Stability of lactate dehydrogenases. I. Chemical modification of lysines.

The lysine residues of lactate dehydrogenase (L-lactate: NAD+ oxidoreductase, EC 1.1.1.27) can be amidinated by methyl-4-hydroxy-3-nitrobenzimidate to introduce nitrophenolate anions. This modification results in lowered thermal stability, as does acetylation. The conversion of these groups into uncharged aminophenol groups without further modification of the enzyme itself stabilizes the enzymes from pig heart and muscle and from chicken muscle, as does acetamidination, but the unusually stable enzyme from chicken heart reverts only to the stability of the native form. The results allow for the following conclusions. Destabilization is brought about at many points at the surface of lactate dehydrogenases by neutralization of positive charges. Stabilization, in contrast, is concluded to be due to modification of one lysine at position 241 of the sequence. This lysine must have been changed to arginine during the evolution of heart-type lactate dehydrogenases in going from lower to higher reptiles.
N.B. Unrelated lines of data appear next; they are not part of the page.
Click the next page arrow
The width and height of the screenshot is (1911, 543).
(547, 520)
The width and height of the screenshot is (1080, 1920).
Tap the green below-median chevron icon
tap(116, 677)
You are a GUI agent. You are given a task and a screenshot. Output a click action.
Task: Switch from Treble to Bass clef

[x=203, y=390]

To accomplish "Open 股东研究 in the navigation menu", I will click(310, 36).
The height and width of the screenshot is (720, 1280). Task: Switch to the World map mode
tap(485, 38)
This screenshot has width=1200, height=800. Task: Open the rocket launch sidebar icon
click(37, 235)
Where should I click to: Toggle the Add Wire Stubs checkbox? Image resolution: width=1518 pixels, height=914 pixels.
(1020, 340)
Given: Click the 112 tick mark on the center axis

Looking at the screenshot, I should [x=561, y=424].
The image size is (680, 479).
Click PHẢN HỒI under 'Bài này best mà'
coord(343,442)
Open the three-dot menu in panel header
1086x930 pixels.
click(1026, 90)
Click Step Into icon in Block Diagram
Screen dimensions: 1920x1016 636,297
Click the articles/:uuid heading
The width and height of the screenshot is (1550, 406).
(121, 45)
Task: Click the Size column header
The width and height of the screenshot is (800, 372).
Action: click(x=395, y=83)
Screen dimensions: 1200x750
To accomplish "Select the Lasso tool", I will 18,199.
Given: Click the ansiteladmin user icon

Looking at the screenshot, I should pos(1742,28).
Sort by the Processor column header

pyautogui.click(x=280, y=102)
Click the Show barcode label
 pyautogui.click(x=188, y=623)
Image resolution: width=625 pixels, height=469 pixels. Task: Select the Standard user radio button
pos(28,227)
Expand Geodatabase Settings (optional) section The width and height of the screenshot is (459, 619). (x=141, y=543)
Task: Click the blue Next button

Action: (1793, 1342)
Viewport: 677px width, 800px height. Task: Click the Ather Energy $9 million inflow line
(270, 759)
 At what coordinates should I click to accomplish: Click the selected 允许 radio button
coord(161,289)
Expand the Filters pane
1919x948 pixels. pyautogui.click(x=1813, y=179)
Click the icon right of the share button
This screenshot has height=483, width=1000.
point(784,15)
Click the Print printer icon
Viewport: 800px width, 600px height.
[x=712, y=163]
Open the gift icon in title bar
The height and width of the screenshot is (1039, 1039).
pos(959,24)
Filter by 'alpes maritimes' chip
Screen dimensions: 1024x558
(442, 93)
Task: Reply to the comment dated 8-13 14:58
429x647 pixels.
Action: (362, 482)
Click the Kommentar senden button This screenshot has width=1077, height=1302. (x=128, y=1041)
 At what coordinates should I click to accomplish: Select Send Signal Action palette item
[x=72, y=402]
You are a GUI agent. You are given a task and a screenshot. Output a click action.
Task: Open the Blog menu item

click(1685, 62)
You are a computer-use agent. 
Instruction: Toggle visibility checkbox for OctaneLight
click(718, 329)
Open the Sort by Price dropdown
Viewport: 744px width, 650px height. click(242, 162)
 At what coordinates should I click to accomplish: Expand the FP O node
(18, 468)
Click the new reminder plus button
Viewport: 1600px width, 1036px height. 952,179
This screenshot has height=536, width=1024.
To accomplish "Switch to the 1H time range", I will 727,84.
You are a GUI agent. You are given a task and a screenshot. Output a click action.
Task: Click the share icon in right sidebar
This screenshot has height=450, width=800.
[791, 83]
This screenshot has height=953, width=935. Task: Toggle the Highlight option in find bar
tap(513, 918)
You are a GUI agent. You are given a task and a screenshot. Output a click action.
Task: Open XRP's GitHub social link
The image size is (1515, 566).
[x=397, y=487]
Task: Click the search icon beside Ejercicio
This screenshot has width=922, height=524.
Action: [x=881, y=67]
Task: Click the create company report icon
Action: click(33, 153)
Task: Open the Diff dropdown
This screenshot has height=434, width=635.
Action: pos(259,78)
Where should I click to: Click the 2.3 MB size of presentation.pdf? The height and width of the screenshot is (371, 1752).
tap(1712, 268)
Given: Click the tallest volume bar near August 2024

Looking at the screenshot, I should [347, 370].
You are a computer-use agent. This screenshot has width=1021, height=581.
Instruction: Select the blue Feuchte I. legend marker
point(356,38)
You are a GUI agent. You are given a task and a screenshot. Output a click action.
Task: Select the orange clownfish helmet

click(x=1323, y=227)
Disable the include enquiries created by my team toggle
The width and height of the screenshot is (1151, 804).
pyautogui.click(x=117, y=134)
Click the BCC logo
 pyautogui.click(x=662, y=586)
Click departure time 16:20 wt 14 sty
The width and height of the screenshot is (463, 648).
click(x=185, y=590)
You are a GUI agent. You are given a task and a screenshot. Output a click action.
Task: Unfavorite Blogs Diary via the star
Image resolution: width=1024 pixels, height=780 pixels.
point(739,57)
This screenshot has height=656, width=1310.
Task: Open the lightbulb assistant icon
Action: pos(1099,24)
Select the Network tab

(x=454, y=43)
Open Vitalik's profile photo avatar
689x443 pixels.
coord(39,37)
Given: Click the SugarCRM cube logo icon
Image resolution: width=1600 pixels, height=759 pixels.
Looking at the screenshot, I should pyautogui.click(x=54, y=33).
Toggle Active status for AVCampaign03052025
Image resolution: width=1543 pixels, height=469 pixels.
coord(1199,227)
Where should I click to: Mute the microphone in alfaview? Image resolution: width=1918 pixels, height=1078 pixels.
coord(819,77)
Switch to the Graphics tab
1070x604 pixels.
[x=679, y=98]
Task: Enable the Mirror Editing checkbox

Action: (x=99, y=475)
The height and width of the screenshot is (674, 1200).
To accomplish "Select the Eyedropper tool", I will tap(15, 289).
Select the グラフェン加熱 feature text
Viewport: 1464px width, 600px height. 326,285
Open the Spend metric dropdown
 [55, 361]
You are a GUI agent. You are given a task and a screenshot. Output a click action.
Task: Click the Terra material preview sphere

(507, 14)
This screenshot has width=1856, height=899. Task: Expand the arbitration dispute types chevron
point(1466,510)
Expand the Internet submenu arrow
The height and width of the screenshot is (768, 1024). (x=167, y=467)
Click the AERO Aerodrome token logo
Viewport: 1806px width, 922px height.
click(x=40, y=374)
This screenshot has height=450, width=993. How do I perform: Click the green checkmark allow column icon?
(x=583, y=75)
This exchange has been conserved in the enzymes from the hearts of birds and therefore the enzyme from chicken heart is very stable and cannot further be stabilized by modification of lysines. From X-ray structure analysis, the stabilization by exchange of Arg for Lys at position 241 or by amidination is explained by the formation of additional ion pairs with aspartic acid57 of the Q-related subunits.